PEGGY SEEGER "Three Score and Ten" Appleseed
EXPECT A CROWD ONSTAGE whenever the Seeger family celebrates one of its own. Turning up for folk music luminary Peggy Seeger's 70th birthday bash in London almost two years ago were brother Mike Seeger and half-brother Pete Seeger, plus an additional cast of offspring, friends and kindred spirits, including Martin Carthy, Norma Waterson, Eliza Carthy and Billy Bragg. Listening to "Three Score and Ten," a double-disc recording of the event, you get the feeling that there's always another grateful Peggy Seeger devotee waiting in the wings.
Of course, there are lots of family-brand banjo sounds from Mike and Pete, though Peggy also picks up the instrument when she isn't playing piano, concertina, autoharp or guitar. Bragg sounds perfectly at home covering her pro-union anthem "If You Want a Better Life" in a plainspoken, Woody Guthrie-like manner, while Pete Seeger deservedly steps into the spotlight for a string of tunes that includes "Take It From Dr. King." Another highlight, albeit a purely musical one, finds Carthy on acoustic guitar, bringing a soulful lilt to the traditional tune "Humours of Bandon."

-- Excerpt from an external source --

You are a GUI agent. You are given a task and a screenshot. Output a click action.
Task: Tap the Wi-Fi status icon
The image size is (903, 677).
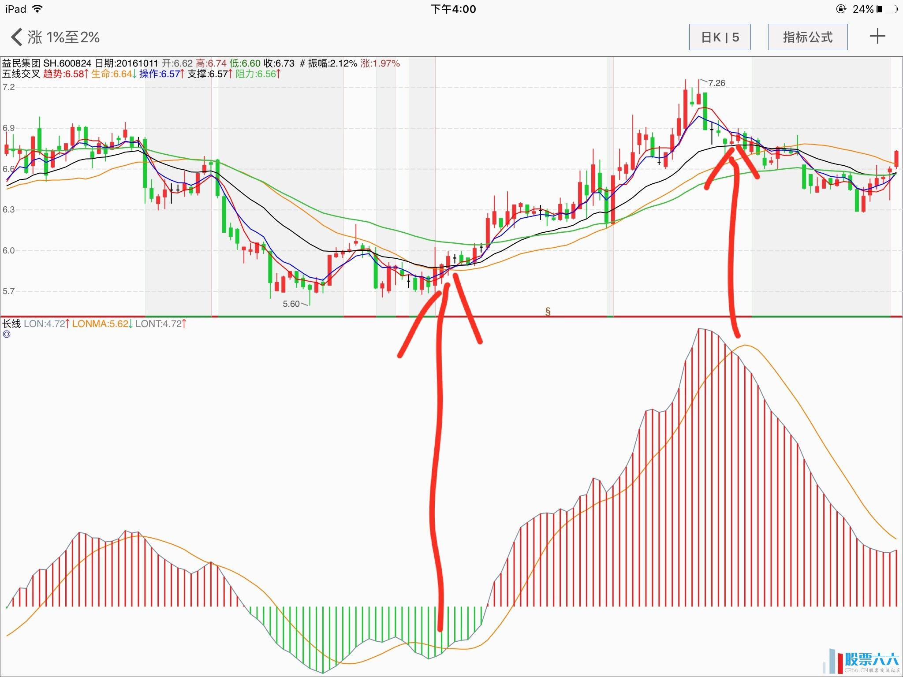(38, 9)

The second disc, incidentally, opens on an elegiac note, with Peggy reciting a poem she wrote for late husband Ewan MacColl, best known on this side of the Atlantic for composing "First Time Ever I Saw Your Face." Seeger, who inspired that lyric, then quietly segues into a wistful, warmly affecting rendition of MacColl's signature ballad. It's among the reasons why "Three Score and Ten" seems to hold double-digit rewards.
-- Mike Joyce
Appearing with Mike Seeger and special guest Pete Seeger on Saturday at the Woodside United Methodist Church in Silver Spring.